Hope this helps in your decision making process on how to proceed with a 3D version of your program.
The method that I would suggest is as follows. Start with a parametrized path v(t) = (v_x(t), v_y(t), v_z(t)). Consider the following projection onto the X-Y plane: v1(t) = (v_x(t)/2, v_y(t), 0). And the corresponding projection onto the X-Z plane: v2(t) = (v_x(t)/2, 0, v_z(t)).

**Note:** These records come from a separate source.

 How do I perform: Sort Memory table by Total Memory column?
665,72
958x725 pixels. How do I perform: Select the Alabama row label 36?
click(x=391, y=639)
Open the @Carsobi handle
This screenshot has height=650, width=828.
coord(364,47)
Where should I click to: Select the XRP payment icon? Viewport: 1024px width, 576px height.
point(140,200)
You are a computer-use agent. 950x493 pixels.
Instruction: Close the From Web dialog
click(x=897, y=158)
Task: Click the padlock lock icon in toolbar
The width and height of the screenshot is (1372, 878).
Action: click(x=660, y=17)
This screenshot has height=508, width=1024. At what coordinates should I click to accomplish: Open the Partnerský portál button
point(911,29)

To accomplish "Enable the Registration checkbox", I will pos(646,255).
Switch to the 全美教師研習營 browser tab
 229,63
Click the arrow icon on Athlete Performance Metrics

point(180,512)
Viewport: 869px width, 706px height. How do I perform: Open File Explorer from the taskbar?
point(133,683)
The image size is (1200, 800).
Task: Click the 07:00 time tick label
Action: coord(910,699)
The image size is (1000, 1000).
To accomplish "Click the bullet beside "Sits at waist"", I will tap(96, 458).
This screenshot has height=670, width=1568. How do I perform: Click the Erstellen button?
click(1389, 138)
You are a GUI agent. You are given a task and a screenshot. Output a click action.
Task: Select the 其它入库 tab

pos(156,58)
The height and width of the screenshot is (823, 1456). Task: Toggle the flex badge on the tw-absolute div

When we add these projections together we get the original curve. But each projection is now a closed 2-D curve, and you have solutions for arbitrary closed 2-D curves. So solve each problem. And then interleave them to get a projection where your first circle goes in the X-Y plane, your second one in the X-Z plane, your third one in the X-Y plane, your fourth one in the X-Z plane ... and they sum up to your answer!